** Opening Dataset content block **

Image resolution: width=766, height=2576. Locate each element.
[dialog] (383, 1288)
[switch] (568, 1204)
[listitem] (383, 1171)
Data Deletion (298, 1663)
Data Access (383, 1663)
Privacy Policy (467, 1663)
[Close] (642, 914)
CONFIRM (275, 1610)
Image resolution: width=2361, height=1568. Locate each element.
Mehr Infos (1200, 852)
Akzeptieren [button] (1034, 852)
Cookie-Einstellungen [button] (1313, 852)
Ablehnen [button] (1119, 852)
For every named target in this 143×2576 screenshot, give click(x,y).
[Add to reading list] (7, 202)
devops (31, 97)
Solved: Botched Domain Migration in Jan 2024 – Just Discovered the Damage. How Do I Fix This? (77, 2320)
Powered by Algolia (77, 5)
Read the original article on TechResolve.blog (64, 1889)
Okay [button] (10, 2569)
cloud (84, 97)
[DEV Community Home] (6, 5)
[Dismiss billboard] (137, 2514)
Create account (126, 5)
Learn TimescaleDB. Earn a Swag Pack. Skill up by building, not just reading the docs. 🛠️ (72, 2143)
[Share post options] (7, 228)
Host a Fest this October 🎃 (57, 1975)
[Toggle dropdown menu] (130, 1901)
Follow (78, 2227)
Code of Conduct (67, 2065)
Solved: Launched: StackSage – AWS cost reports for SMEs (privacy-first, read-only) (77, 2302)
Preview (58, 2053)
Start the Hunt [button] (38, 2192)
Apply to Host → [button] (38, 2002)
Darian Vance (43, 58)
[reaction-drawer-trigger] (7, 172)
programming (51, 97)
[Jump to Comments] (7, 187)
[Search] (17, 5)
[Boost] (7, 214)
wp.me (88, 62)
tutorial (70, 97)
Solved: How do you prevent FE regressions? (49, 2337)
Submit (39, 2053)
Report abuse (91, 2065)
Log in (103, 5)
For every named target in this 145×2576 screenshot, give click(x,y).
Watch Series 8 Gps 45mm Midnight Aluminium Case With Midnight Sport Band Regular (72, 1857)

** Closing Dataset content block **

Exercise:
Which lines of the data above contain the string "width"? Copy each of them.

Exercise solution:
Image resolution: width=766, height=2576. Locate each element.
Image resolution: width=2361, height=1568. Locate each element.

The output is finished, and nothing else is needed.